--- START ---

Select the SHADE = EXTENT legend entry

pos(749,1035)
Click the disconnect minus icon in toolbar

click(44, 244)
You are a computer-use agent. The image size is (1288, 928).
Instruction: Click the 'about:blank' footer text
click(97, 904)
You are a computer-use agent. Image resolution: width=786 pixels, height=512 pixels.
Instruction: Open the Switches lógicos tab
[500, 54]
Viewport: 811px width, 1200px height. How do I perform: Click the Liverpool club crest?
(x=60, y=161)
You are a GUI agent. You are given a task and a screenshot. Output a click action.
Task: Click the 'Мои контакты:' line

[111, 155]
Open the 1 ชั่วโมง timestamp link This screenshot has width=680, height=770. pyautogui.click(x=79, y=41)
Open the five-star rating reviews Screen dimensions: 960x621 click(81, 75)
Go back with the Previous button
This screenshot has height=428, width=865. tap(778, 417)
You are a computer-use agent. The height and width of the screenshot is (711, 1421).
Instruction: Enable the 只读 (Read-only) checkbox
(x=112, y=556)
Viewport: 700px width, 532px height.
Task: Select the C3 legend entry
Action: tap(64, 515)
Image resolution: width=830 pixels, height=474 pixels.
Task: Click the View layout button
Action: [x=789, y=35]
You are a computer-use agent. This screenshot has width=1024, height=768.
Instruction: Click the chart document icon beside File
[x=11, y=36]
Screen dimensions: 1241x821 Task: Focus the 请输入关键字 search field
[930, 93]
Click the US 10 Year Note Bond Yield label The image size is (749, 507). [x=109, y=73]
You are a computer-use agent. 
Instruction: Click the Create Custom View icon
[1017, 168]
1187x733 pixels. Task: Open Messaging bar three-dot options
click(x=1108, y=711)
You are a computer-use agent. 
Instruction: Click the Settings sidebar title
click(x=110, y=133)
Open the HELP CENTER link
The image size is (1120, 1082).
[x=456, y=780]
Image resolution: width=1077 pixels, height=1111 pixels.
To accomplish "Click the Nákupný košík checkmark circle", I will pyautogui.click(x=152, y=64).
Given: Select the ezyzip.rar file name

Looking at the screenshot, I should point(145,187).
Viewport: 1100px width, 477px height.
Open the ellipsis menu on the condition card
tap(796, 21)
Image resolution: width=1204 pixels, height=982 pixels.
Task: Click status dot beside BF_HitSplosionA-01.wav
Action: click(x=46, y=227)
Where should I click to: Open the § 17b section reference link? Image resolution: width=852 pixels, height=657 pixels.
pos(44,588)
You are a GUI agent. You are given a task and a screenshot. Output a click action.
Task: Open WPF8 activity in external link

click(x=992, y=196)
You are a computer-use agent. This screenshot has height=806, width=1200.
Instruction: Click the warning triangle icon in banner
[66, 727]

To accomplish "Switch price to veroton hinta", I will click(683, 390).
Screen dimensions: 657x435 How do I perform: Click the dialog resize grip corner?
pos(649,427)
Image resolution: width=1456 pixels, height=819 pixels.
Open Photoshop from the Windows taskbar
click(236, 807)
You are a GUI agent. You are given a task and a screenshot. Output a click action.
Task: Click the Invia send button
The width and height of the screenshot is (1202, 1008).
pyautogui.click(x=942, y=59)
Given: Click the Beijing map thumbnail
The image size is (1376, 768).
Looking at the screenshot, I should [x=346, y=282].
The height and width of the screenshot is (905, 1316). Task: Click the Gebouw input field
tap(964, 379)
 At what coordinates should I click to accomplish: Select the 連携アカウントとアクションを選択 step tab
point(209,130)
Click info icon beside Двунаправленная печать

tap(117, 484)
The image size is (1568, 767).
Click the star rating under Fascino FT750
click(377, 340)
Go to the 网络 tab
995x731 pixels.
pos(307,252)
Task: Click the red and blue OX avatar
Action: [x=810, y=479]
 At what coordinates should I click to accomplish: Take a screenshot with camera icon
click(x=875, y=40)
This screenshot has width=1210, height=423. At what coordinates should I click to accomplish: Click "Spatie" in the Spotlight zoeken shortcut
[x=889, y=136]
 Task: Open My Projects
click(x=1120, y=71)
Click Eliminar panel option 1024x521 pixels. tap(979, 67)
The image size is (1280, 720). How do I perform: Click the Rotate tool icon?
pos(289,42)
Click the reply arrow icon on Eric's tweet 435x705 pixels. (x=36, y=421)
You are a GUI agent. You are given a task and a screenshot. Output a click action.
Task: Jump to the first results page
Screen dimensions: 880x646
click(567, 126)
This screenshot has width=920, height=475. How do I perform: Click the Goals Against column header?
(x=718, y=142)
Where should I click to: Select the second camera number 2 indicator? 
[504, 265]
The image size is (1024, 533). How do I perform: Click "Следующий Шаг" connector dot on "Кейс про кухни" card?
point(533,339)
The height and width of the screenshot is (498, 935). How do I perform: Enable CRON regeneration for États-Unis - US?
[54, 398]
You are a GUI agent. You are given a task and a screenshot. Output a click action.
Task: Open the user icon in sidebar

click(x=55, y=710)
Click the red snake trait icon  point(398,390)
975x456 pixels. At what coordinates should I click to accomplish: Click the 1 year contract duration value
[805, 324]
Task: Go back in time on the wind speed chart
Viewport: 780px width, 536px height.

--- END ---

- _Work to be completed_
Copy out only the lines of the records above from the one with "Open the 1 ชั่วโมง" through the one with "You are a computer-use agent. The height", exactly as they stand, both included.

- _Worked solution_
Open the 1 ชั่วโมง timestamp link This screenshot has width=680, height=770. pyautogui.click(x=79, y=41)
Open the five-star rating reviews Screen dimensions: 960x621 click(81, 75)
Go back with the Previous button
This screenshot has height=428, width=865. tap(778, 417)
You are a computer-use agent. The height and width of the screenshot is (711, 1421).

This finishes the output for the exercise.